Luiz Carlos Hauly afirma que o imposto deveria recair sobre fluxos de renda.
“Esse é um imposto ideológico, e é uma antiga reivindicação dos socialistas, mas caiu em desuso e nem a esquerda quer mais esse imposto na Europa”, destaca o deputado Luiz Carlos Hauly (PSDB-PR), que é especialista em tributação. Essa também é a justificativa dele para que a primeira proposta para regulamentar o imposto seja do então senador Fernando Henrique Cardoso.
De acordo com Hauly, o imposto fazia sentido em 1989, quando o ex-presidente apresentou o Projeto de Lei Complementar 202/89, mas não é possível mais pensar em tributar estoques, como ativos financeiros e patrimônio. O imposto, segundo ele, deveria recair sobre fluxos de renda, ou seja, quando essa patrimônio gera riqueza realmente. Além disso, argumenta, os impostos sobre patrimônio atuais são de difícil cobrança, e arrecadam pouco. Hauly ressalta que IPTU, ITR, IPVA e os impostos de transmissão de herança não passam de 4% da arrecadação no Brasil.

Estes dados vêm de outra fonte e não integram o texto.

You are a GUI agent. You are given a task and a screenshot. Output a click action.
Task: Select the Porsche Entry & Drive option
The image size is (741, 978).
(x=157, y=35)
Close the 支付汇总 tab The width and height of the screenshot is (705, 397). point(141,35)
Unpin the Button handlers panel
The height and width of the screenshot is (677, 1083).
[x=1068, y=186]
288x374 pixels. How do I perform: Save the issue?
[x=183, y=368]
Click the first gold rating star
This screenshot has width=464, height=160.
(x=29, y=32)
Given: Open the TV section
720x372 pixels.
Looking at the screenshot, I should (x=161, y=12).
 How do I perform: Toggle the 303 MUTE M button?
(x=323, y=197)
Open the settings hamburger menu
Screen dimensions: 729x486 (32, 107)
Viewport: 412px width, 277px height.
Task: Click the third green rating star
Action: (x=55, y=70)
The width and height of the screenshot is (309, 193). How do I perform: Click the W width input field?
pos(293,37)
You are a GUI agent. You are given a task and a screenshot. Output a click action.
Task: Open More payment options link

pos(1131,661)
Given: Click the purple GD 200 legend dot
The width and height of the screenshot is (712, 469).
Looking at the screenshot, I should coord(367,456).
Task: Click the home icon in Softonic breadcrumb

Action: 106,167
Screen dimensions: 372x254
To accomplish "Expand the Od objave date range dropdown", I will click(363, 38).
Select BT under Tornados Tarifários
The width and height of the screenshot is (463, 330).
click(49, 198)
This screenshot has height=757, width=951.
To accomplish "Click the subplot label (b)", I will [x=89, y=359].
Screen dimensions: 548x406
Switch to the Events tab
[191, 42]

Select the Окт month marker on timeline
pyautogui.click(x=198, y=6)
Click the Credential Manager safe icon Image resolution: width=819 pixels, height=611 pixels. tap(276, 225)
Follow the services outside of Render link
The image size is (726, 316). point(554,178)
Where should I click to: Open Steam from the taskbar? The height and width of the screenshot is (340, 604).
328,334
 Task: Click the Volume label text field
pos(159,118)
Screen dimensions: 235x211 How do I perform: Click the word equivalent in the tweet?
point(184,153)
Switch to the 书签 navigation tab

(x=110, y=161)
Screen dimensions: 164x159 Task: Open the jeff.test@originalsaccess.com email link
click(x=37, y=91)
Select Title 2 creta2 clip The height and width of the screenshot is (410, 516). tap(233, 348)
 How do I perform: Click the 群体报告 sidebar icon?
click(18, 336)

A proposta de Fernando Henrique e outras quatro semelhantes também estão prontas para serem votadas em plenário desde 2000, mas nunca entraram em pauta. O texto do ex-presidente estabelece como grande fortuna um patrimônio superior a 2 milhões de cruzados novos, o que equivale a R$ 6,3 milhões em valores atualizados.
Para os críticos da proposta, o caminho é rever os impostos brasileiros, principalmente as alíquotas do Imposto de Renda, e desonerar o consumo de bens consumidos pela população mais pobre, como medicamentos e itens da cesta básica.